Das Abstimmungsverfahren für den Eurovision Song Contest sei „das fortschrittlichste der Welt“. Alles werde geprüft und verifiziert, „um verdächtige oder unregelmäßige Abstimmungsmuster auszuschließen“, teilte Green weiter mit. Das Unternehmen Once habe die Gültigkeit der Stimmen bestätigt.
Spanien fordert Ausschluss Israels
Ministerpräsident Pedro Sánchez forderte den Ausschluss Israels vom Wettbewerb. Als Begründung für seine Forderung nannte Sánchez das militärische Vorgehen Israels im Gazastreifen. Die Offensive habe sogar in der Nacht des ESC-Finales mit weiteren Bombardierungen angedauert, betonte er.
In Anspielung auf den Umgang mit Russland sagte der sozialistische Politiker: „Wir dürfen keine doppelten Standards in der Kultur zulassen.“ Niemand habe sich empört, als Russland wegen der Invasion der Ukraine vom ESC ausgeschlossen wurde. „Dasselbe sollte auch für Israel gelten“, sagte Sánchez.
Kultureller Charakter des ESC sei in Gefahr
Unter anderem will der staatliche spanische TV-Sender RTVE nach eigenen Angaben eine Überprüfung des Zuschauervotings beantragen. Der belgische öffentlich-rechtliche Sender VRT stellte seine künftige ESC-Teilnahme infrage.
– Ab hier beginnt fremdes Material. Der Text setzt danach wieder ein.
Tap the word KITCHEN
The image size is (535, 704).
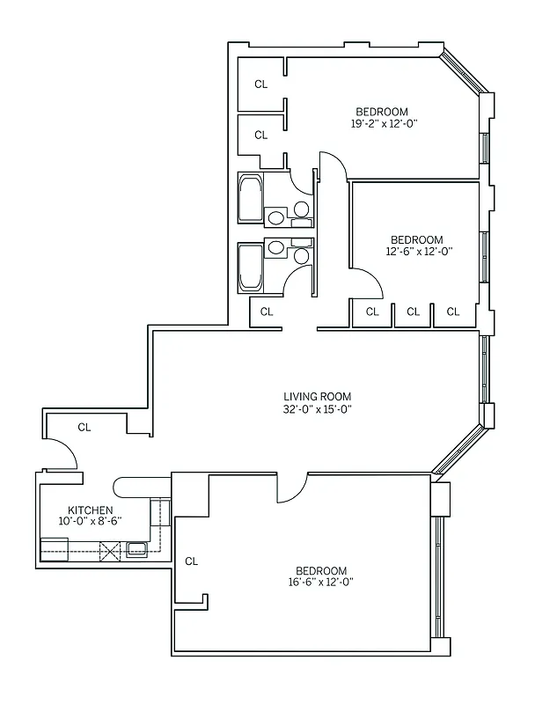point(91,510)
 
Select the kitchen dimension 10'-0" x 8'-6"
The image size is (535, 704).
point(91,521)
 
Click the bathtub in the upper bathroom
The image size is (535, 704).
point(250,200)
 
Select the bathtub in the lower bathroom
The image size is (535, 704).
point(250,268)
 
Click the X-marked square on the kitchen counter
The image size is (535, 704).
point(111,552)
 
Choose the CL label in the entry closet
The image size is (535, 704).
point(84,428)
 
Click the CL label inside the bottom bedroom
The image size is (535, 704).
point(192,561)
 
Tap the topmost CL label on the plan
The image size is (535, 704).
point(260,84)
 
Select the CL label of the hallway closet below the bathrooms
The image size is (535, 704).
point(267,312)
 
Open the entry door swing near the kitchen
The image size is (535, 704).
point(67,453)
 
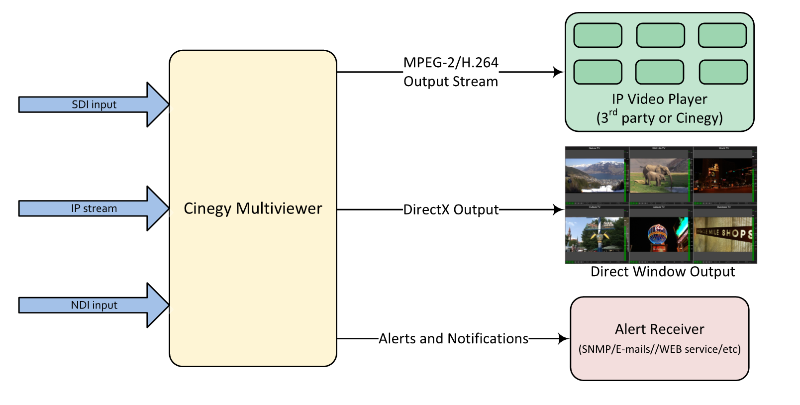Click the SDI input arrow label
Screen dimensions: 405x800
94,104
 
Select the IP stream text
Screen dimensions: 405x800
94,208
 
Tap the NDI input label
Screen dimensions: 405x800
94,305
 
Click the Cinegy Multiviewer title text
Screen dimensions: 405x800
253,208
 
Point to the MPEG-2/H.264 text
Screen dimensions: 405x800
451,63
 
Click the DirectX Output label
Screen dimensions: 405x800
451,209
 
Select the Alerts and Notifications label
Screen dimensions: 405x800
453,339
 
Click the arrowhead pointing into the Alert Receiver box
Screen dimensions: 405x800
564,339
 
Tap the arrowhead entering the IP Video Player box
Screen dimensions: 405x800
559,72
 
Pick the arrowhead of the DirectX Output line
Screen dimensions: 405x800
559,209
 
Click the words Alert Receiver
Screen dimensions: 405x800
659,329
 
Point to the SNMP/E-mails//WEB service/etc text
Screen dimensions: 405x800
659,349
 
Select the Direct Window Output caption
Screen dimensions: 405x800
662,272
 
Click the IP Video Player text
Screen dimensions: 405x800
659,99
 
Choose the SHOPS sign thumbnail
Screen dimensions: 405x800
724,234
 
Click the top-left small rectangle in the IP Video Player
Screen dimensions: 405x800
598,35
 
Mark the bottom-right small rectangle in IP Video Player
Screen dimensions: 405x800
723,72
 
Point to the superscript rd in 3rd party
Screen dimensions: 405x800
613,113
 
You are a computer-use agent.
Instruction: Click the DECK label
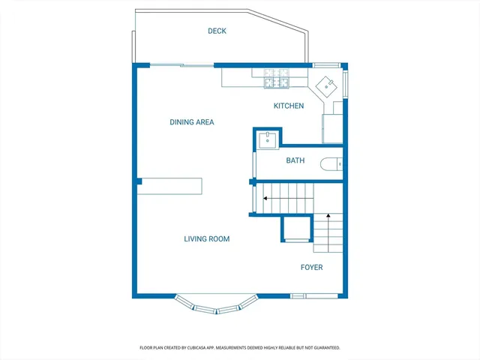coord(217,31)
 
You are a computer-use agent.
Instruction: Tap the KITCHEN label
coord(288,106)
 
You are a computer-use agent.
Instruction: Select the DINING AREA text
coord(192,122)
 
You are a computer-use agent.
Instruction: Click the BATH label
coord(295,160)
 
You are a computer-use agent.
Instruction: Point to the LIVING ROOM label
coord(206,239)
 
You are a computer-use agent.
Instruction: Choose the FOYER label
coord(311,267)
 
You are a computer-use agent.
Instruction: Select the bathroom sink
coord(268,140)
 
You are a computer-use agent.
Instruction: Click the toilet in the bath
coord(331,163)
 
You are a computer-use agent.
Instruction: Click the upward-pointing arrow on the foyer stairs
coord(328,218)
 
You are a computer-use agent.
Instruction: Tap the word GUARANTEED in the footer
coord(323,348)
Es lägen zwar keine Hinweise darauf vor, dass die Stimmenauszählung nicht korrekt durchgeführt wurde, so VRT. Aber die Frage sei, „ob das derzeitige Abstimmungssystem ein faires Abbild der Meinungen der Zuschauer und Zuhörer garantiert“.
„Mehrere Länder werden ebenfalls denselben Antrag stellen, da sie der Ansicht sind, dass das Televoting durch die aktuellen militärischen Konflikte beeinflusst wurde und dies den kulturellen Charakter der Veranstaltung gefährden könnte“, teilte der Sender mit.
Bereits im Vorfeld des ESC 2025 hatte es Spannungen zwischen RTVE und der EBU gegeben. Der spanische Sender erklärte, man sei von der EBU unter Androhung hoher Geldstrafen davor gewarnt worden, während der Liveübertragungen politische Botschaften zu verbreiten.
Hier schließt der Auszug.